A tribunal ruling that ordered Stratford Village Development Partnership, the developer of London’s Olympic Village, E20, and its parent company Get Living, to pay £18m towards replacing dangerous cladding should serve as a warning to developers who might find themselves in a similar situation, according to legal experts.

The ruling was made by specialist property court the First-Tier Tribunal on 19 January.

The case was brought by affordable housing company Triathlon Homes under the Building Safety Act 2022, which was passed in the wake of the Grenfell fire. Triathlon manages properties across the East Village estate and owns some of the long leases.

Work is already under way to replace the cladding, funded by the government’s Building Safety Fund.

However, according to Tim Seal, head of construction at law firm Ridgemont, the money is intended to get repairs started and “there was always going to be a reckoning of the account”.

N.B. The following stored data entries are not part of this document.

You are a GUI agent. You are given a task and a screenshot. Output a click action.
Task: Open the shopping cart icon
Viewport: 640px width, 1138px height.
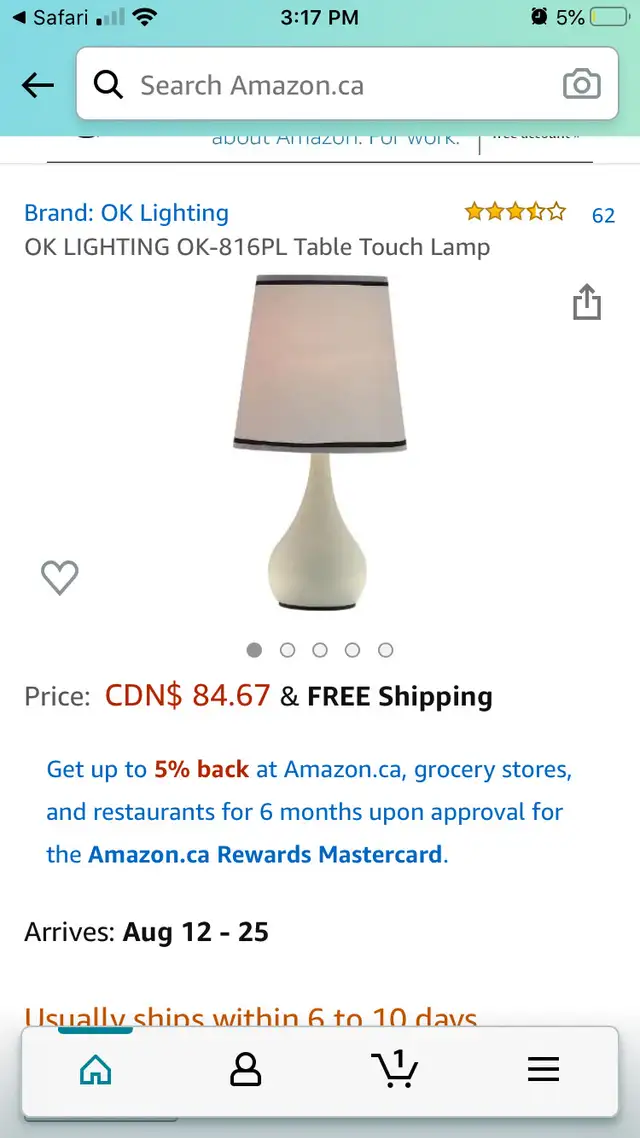click(395, 1068)
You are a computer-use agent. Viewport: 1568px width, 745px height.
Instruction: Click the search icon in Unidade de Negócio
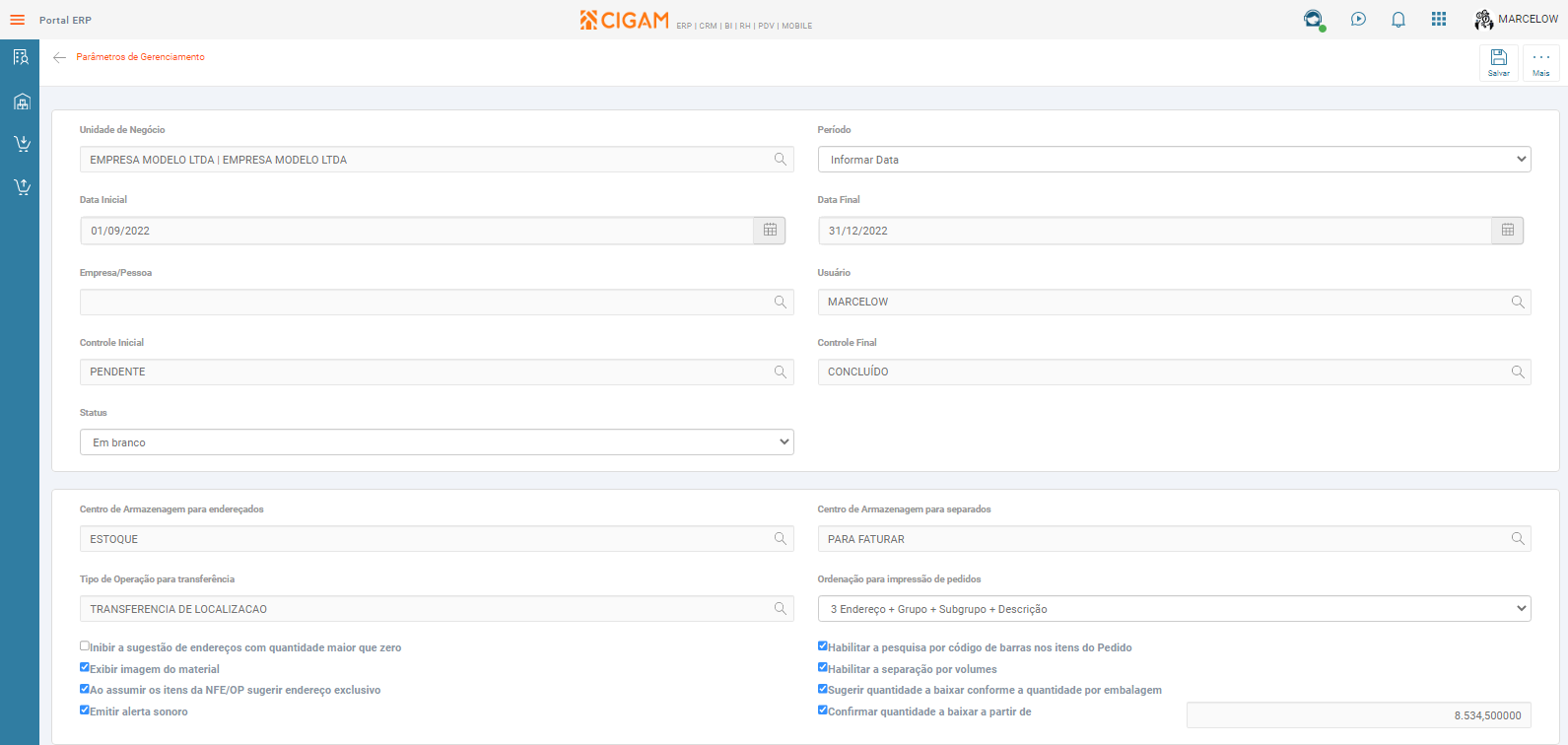tap(780, 160)
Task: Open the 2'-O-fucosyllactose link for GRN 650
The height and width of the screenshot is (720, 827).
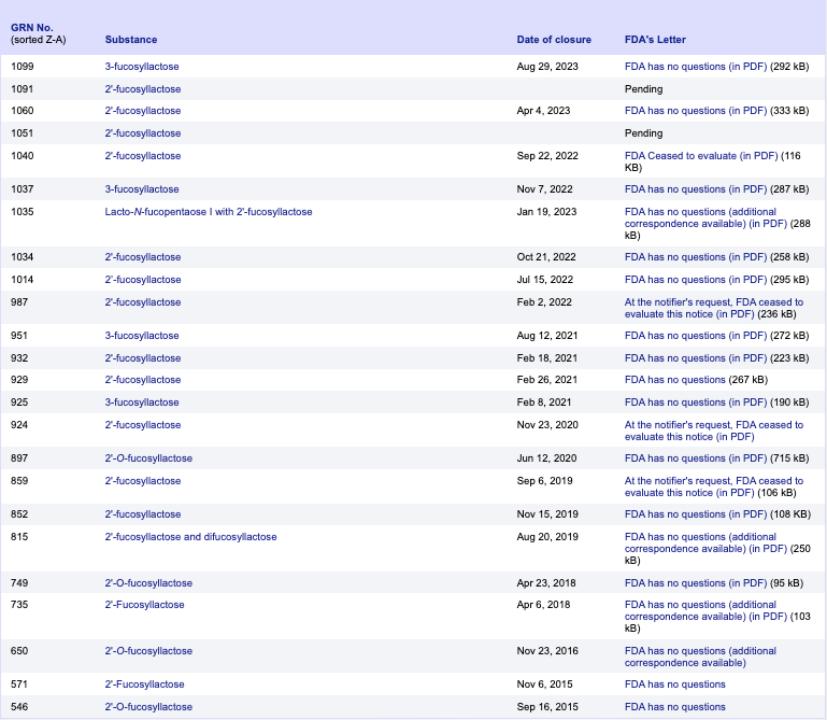Action: (x=148, y=651)
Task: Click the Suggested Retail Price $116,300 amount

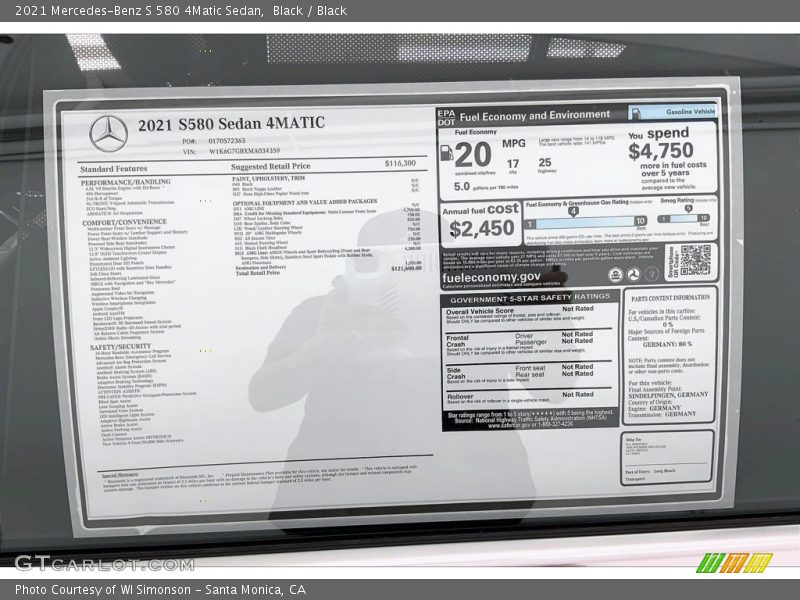Action: (x=400, y=163)
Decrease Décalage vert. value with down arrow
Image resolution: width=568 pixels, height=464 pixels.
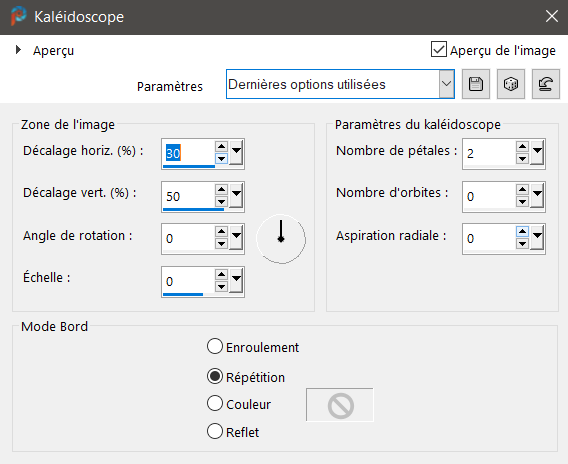(221, 202)
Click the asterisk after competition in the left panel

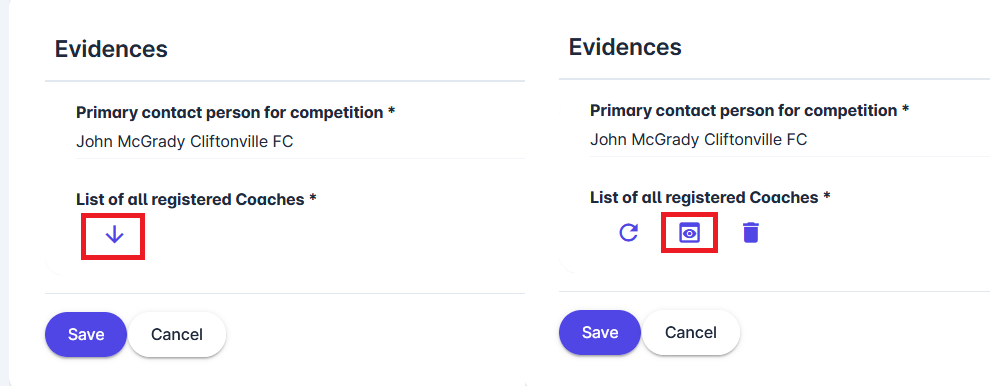coord(392,111)
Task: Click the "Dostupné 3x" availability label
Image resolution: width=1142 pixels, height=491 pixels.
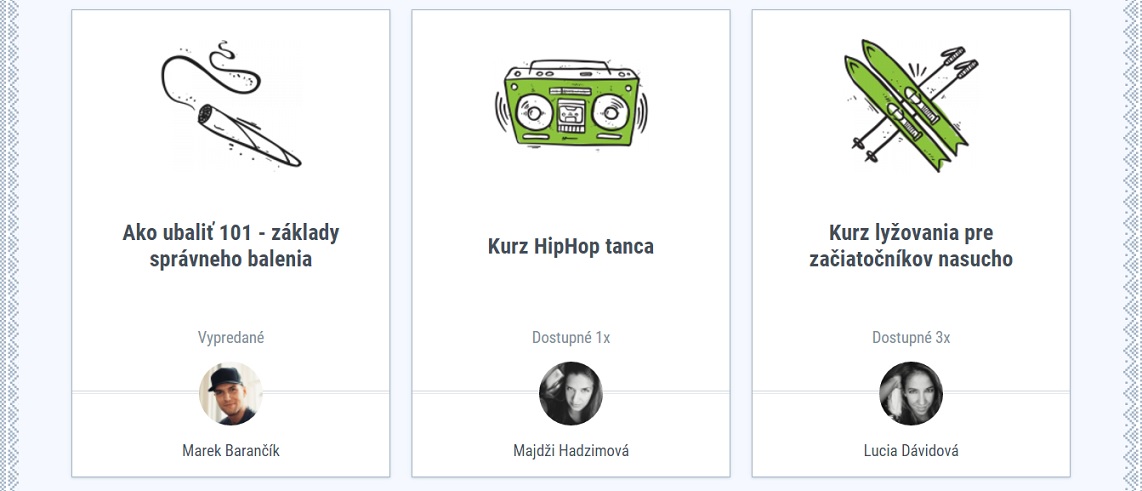Action: click(911, 338)
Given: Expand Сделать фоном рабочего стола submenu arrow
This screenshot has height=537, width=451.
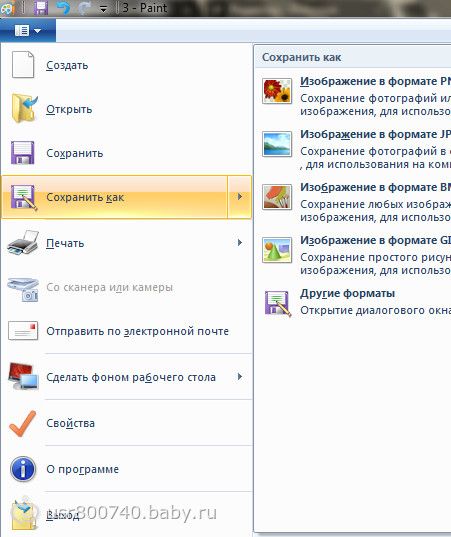Looking at the screenshot, I should click(x=240, y=377).
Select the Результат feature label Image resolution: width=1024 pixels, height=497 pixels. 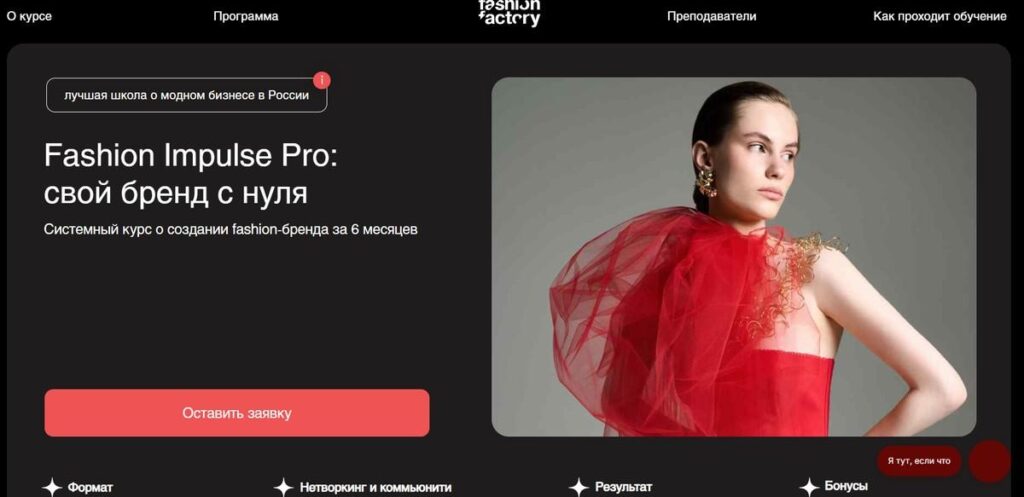623,487
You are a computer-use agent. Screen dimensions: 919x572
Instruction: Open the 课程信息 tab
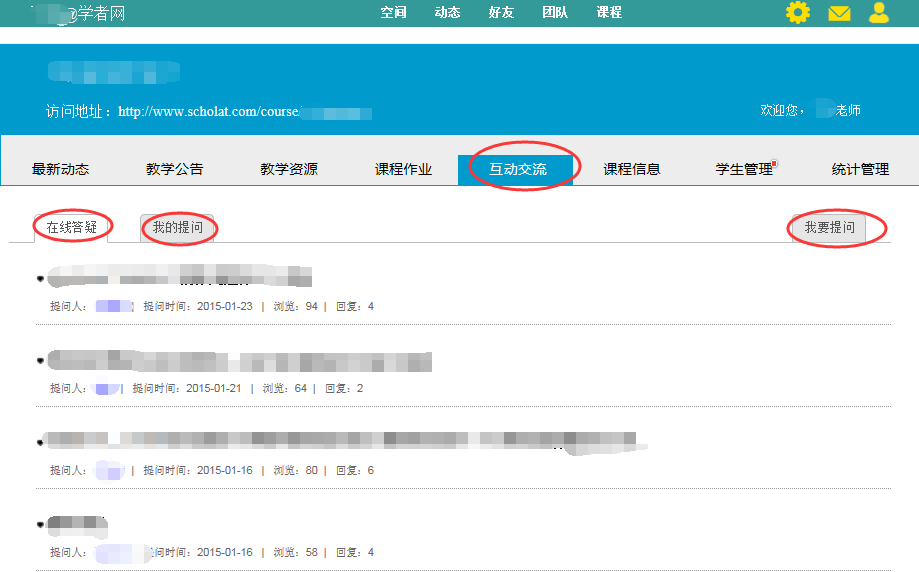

While it was likely that the developer would have to contribute to the costs of the work, he said, the question was “how much?”

“The key takeaway from this ruling is that if developers try to escape their responsibilities, they will be rowing against the tide,” he said.

He also noted that the ruling found both developer SVDP and its parent, Get Living, liable for the bill.

The judgment stated that the Building Safety Act permits contribution orders both from developers and those associated with developers.

“It seems to us that the situation of SVDP, with its relatively precarious financial position and its dependence for financial support upon Get Living, its wealthy parent, constitutes precisely the sort of circumstances at which these association provisions are targeted,” the judges found.

Even so, in an e-mailed statement, Get Living said the implications of the judgment were “profound.”

“We are, of course, disappointed that the tribunal has deemed it ‘just and equitable’ that we be held responsible for remediation costs, given that Get Living did not build the development and was not responsible for the retrofit of the athletes’ accommodation into homes after the 2012 Olympic Games. The judgement recognises this by acknowledging that Get Living was not involved in, or privy, to any decisions around the design or construction of the buildings,” the statement said.

The case also highlighted just how complicated these sorts of disputes can become, Seal said.

The parties now have a month to decide whether they plan to appeal the ruling on a point of law.

Get Living said it was “reviewing our next steps, while pursuing claims against the responsible contractors, and pushing ahead with our programme of remediation works in East Village”.